Selon un communiqué du gouvernement, l’alimentation des nourrissons « reste un domaine problématique ». Les directives reconnaissent que des informations scientifiques concluantes manquent pour orienter l’élaboration de politiques dans ce domaine, et recommandent de laisser aux mères le choix de nourrir leurs bébés exclusivement au sein ou au lait maternisé pendant six mois.

« Tant que le lait maternel sera infecté [et] qu’il y aura un risque de transmission du VIH, il faudra leur laisser le choix. On ne peut pas exiger des mères qu’elles allaitent quand d’autres choix s’offrent à elles, et on ne peut pas non plus s’attendre à ce que les mères pauvres nourrissent leurs bébés au lait maternisé […] nous devons leur laisser le choix », a suggéré le professeur Gray.

Le lait maternisé offre le risque de transmission le plus faible, mais seulement si les mères ont accès à de l’eau salubre, à l’électricité et à un approvisionnement ininterrompu en lait maternisé ; dans le cas contraire, l’allaitement est généralement l’option la plus sûre.
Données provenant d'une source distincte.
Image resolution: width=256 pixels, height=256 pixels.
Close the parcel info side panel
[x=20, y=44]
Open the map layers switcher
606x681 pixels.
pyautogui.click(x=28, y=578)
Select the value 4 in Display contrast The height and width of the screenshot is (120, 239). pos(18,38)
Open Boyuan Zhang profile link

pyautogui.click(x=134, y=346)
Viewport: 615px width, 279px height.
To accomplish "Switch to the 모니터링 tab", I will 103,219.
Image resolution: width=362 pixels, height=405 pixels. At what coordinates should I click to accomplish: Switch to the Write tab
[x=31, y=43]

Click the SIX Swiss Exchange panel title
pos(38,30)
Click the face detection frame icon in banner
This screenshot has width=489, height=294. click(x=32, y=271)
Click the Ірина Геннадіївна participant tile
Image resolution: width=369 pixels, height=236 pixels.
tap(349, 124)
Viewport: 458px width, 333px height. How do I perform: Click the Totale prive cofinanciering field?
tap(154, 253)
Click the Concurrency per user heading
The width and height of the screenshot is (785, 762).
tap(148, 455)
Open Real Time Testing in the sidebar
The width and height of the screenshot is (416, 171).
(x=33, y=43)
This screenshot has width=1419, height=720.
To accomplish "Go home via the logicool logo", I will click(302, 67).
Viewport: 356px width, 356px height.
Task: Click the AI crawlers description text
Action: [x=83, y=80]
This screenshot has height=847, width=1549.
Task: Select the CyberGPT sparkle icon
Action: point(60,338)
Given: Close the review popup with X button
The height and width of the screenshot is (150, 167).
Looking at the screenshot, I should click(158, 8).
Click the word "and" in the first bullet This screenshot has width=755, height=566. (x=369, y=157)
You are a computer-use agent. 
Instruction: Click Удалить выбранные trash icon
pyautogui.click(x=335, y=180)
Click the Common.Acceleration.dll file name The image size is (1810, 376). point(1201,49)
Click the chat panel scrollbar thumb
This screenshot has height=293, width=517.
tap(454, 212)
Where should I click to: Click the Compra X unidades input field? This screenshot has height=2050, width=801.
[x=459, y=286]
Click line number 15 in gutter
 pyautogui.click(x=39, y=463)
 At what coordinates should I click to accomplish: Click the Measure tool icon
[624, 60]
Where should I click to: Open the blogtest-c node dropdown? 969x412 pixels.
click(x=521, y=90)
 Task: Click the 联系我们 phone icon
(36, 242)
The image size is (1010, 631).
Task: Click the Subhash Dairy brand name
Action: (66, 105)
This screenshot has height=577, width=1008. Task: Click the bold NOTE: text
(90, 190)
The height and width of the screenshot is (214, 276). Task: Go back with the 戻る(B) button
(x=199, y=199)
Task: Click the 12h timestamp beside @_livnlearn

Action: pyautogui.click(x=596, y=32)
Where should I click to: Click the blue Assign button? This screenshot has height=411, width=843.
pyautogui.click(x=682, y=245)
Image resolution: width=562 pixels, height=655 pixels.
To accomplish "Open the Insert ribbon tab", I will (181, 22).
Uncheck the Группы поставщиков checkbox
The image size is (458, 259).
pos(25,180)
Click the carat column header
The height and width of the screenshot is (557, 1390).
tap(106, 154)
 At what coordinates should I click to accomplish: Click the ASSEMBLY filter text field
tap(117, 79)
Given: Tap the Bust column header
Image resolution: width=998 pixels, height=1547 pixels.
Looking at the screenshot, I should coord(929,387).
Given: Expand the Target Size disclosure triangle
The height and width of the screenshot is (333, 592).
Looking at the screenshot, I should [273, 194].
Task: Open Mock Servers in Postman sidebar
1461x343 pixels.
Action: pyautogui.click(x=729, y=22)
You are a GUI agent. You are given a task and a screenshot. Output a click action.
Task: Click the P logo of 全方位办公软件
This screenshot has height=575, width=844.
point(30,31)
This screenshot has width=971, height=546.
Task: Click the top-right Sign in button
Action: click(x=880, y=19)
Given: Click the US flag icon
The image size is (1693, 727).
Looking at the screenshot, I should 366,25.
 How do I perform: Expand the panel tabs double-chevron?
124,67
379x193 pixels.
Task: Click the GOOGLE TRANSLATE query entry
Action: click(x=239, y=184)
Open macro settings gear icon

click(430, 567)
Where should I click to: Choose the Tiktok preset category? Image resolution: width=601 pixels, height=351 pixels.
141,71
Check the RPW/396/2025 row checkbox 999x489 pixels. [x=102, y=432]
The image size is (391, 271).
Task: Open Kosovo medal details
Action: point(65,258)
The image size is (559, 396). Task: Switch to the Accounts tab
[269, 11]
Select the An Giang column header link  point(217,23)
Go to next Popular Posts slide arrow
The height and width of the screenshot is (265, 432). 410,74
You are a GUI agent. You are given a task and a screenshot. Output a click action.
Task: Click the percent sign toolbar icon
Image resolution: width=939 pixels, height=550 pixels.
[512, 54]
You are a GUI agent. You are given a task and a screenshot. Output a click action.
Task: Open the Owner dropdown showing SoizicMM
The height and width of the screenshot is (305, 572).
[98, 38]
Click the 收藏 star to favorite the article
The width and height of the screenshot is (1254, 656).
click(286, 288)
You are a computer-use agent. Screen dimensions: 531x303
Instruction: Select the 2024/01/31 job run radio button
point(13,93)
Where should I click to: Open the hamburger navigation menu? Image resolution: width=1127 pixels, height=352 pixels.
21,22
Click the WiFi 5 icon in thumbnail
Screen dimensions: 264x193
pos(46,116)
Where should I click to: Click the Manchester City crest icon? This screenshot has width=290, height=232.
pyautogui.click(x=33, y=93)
Pour appliquer ces directives, il faudra augmenter le budget consacré à la PTME pour 2008/09, qui passera de 85 millions de rands (11,8 millions de dollars) à 281 millions de rands (39 millions de dollars) ; le ministère de la Santé sollicitera des fonds supplémentaires auprès du Trésor public pour pouvoir financer ce programme.

Le programme de PTME devra également améliorer son système de gestion des dossiers médicaux, assurer un accès adéquat aux services de laboratoire, et un approvisionnement ininterrompu en médicaments, et en lait maternisé et autres compléments nutritionnels, a déclaré le ministère de la Santé.

Charity Bhengu, porte-parole du ministère de la Santé, a déclaré à IRIN/PlusNews que les directives étaient en cours de modification finale et pourraient être consultées par le grand public sur le site web du ministère dans le courant de la semaine.